§ **Problem description**:
Reproduce verbatim the lines of the records below, beginning at the line that contains "Image resolution: width=1024" and continuing through the final line of the records.

(Word and element locating records)
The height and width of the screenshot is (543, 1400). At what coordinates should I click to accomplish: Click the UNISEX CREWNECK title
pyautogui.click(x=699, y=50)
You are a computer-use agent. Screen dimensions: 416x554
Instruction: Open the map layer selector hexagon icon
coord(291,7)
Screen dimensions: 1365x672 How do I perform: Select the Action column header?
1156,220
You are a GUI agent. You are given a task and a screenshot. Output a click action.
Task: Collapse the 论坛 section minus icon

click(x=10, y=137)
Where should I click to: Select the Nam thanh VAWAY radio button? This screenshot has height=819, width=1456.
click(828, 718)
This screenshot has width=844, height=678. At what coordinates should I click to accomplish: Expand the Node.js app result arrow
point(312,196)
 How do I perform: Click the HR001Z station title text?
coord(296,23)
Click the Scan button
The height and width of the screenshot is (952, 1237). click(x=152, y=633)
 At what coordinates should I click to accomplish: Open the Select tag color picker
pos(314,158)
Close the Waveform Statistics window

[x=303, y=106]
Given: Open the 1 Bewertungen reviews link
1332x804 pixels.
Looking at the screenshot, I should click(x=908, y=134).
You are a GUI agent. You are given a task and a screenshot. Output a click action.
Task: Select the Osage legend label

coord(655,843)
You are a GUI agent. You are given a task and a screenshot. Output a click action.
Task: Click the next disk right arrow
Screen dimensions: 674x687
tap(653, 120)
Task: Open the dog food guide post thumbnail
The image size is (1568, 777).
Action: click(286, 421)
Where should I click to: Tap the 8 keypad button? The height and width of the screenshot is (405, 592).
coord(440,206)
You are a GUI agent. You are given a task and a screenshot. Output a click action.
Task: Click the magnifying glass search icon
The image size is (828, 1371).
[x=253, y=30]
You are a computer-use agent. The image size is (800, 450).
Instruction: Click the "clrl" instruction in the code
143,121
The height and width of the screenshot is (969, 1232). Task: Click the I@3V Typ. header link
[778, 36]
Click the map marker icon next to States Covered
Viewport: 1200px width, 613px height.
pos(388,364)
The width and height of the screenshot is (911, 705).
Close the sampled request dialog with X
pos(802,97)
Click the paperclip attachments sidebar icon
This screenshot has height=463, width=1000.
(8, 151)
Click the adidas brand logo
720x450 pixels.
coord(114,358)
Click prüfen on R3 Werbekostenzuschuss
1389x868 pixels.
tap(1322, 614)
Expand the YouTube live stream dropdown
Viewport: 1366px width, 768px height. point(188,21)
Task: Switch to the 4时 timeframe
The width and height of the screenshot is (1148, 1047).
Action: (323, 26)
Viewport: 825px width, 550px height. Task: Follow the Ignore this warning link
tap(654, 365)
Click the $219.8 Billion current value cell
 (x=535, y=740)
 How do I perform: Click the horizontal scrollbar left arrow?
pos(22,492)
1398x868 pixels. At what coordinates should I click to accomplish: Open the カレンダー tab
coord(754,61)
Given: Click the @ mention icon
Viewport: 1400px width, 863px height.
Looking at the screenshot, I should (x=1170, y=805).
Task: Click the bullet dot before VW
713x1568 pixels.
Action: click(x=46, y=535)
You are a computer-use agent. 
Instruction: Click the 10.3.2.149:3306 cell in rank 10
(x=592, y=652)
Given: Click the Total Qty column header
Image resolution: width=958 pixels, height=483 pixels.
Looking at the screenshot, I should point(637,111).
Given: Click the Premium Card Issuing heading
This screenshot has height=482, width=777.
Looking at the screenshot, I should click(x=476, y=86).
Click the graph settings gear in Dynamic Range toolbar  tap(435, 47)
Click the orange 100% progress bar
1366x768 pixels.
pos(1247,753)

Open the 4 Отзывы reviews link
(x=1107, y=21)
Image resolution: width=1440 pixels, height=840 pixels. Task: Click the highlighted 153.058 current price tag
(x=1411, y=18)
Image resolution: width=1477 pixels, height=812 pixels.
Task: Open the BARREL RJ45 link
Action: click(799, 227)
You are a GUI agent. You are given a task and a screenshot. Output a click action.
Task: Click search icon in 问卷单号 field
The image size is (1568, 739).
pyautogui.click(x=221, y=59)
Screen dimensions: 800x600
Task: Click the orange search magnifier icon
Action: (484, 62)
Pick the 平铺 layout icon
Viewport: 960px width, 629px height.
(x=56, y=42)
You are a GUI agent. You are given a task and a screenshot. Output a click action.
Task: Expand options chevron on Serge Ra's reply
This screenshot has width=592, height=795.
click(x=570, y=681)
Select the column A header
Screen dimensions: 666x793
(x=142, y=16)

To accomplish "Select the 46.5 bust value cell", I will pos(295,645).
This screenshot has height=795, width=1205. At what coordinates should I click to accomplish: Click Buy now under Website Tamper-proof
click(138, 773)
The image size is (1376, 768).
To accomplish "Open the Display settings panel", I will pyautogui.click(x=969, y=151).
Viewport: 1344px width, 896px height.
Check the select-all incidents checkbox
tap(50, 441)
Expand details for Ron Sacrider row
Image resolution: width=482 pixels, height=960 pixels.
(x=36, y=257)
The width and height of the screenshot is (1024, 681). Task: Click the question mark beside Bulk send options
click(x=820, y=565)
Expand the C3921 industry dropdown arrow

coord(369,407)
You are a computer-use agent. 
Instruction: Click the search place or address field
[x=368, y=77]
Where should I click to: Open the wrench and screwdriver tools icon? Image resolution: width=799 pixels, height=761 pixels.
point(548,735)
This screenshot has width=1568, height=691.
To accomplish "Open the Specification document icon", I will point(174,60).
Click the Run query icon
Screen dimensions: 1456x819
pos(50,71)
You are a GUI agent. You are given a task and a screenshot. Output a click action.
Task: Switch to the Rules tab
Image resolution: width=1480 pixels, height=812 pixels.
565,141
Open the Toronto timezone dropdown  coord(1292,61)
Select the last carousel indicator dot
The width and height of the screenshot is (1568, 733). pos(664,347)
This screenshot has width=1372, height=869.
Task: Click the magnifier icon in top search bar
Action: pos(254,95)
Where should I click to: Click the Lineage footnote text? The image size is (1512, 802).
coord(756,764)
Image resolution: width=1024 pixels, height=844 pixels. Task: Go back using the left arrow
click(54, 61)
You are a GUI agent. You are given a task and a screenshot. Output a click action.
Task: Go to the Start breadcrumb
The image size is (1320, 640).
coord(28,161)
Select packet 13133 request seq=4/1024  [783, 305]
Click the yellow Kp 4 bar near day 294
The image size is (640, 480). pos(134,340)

§ **Exercise solution**:
Image resolution: width=1024 pixels, height=844 pixels. Task: Go back using the left arrow
click(54, 61)
You are a GUI agent. You are given a task and a screenshot. Output a click action.
Task: Go to the Start breadcrumb
The image size is (1320, 640).
coord(28,161)
Select packet 13133 request seq=4/1024  [783, 305]
Click the yellow Kp 4 bar near day 294
The image size is (640, 480). pos(134,340)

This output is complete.